If either partner is selfish and concerned only about their own pleasure, the other partner is bound to be unhappy with intimate relations. You've stated on multiple occasions how disgusting it is for someone to put the axe on sex without good reason.

Well, it's as disgusting for a partner to be unkind, selfish and to have unfair expectations of his/her partner.

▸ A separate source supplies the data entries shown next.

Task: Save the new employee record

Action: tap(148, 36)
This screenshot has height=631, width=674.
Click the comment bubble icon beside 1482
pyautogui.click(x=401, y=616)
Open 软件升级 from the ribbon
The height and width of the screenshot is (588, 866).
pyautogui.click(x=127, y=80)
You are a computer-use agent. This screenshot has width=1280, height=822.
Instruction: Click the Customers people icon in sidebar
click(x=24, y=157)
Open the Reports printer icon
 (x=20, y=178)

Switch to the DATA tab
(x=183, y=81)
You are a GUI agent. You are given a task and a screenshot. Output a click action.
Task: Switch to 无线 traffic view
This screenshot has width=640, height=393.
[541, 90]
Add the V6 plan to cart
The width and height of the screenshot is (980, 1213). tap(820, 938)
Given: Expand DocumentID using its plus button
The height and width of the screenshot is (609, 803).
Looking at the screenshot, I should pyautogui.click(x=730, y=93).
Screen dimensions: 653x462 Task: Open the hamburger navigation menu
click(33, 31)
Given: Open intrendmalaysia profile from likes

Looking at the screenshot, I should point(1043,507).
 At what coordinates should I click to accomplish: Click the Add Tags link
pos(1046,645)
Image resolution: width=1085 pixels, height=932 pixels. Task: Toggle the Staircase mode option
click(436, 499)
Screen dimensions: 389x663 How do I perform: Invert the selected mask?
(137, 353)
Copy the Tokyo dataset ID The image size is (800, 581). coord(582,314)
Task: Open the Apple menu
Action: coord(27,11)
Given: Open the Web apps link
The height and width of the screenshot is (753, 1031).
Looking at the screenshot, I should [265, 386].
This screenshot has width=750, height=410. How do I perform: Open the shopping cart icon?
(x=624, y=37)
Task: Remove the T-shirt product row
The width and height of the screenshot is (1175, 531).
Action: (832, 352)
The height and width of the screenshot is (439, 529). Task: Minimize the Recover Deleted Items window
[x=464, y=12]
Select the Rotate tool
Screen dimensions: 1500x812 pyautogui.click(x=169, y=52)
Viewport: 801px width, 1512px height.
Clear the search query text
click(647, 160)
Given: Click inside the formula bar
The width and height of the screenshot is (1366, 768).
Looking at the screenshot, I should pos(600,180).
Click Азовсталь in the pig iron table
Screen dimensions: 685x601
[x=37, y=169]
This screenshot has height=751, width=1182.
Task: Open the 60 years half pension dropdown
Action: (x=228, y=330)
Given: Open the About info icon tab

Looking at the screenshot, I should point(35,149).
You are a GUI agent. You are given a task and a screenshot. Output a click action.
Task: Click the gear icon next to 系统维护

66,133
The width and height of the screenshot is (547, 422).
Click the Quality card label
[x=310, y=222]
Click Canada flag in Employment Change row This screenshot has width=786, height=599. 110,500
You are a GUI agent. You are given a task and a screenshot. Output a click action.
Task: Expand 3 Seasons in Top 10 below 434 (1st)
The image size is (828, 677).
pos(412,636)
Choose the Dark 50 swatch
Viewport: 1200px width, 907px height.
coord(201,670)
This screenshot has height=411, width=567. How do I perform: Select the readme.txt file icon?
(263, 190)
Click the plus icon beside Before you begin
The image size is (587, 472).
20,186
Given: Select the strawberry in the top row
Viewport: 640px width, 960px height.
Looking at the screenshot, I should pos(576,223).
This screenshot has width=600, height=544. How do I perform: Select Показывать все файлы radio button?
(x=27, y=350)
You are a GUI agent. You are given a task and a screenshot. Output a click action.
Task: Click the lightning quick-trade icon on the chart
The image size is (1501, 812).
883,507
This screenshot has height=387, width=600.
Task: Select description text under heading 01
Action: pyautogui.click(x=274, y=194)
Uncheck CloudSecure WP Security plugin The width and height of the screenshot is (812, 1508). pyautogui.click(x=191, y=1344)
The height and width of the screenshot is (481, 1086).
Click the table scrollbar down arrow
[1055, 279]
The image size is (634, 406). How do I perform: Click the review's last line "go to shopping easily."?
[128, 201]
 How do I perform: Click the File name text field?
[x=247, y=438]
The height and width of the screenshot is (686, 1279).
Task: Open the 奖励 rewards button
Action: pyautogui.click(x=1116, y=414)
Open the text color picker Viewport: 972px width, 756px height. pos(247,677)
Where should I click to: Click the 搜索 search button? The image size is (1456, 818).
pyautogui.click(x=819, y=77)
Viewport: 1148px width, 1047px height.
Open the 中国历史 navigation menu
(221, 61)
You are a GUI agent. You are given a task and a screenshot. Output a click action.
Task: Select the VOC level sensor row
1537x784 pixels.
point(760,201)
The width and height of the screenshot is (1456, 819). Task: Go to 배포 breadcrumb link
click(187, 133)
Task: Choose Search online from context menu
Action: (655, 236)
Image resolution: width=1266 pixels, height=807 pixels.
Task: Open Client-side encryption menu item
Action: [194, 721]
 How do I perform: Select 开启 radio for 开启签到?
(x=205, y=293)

What you define as contempt, comes in an array of "flavors".
 

Titanic

Well-Known Member
i said this on a different thread but i do not think anyone replied to it, so i will post it again. I was raised to believe that sex and women were evil and nasty. It messed me up for a while, does anyone have any thought's on that. Again i know i am off topic but i am off of my computer so i can not make a new thread so sorry.
 

MysticSang'ha

Big Squishy Hugger
Premium Member
i said this on a different thread but i do not think anyone replied to it, so i will post it again. I was raised to believe that sex and women were evil and nasty. It messed me up for a while, does anyone have any thought's on that. Again i know i am off topic but i am off of my computer so i can not make a new thread so sorry.

I think that's sad. I hope you are finding peace with sex and with women.
 

sunni56

Active Member
The statistics for motivations for extra-marital affairs tell a different story.

The whole point of marriage is to be able to work together as a partnership, which includes but is not exclusive to open communication in the bedroom.

Are you saying that once a woman agrees to sex she has no right to change her mind, even if the sex becomes painful?
No. I clearly said that there must be a very good reason, pain is obviously a good reason. But stopping without a good excuse is contempt, there's no question about that.
 

Me Myself

Back to my username
There's that jello again, MM.

Thats neither answer nor argument

There's that jello again, MM.

What the hell is your argument? Do you agree with Rev Rick that men just can't stop at the drop of a hat?

Wo/men qre not dildos. They should stop as soon as their reaction time allows. Depending on several factors, this may very wellot be instantly.

Again, why do you think the mental working is different between a game of musical chairs where you are EXPECTING a SPECIFIC something to happen so you stop movi, and yet people move a bitaftwr this something happens than with sex where while you pay attenton, many different directions both verbal and physical will take place and there will still be a reaction time to all this.

You have not explained this. You have said "jello" and made caricaturisations of mere facts that ñi am telling you.

And that the risk is that an innocent person might go to jail on a frivolous rape charge because he or she just couldn't stop in the correct allotted time?

What is your position? Does no mean no? And should the sex stop? Yes or no?

Unless special conditions (like bdsm mutually consented, andif both are smart with a safe word) no means no.

I am just reminding you that reaction time differs from action to action and person and person, and that for it to be rape, it must be deliberate continuation of the sexual act after understanding the consent has been withdrawn.

Now take your time to read and understand what you disregarded as "jello" if you do care to have an honest discussion.